What this task involves
Starting at the line with "Viewport: 788px width, 714px" in it, reproduce each line below through the last one, exactly, and include nothing else.

Dataset records:
++++++
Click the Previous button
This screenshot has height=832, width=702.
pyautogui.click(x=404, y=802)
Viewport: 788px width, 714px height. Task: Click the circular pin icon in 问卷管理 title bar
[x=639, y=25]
++++++
Answer box
Viewport: 788px width, 714px height. Task: Click the circular pin icon in 问卷管理 title bar
[x=639, y=25]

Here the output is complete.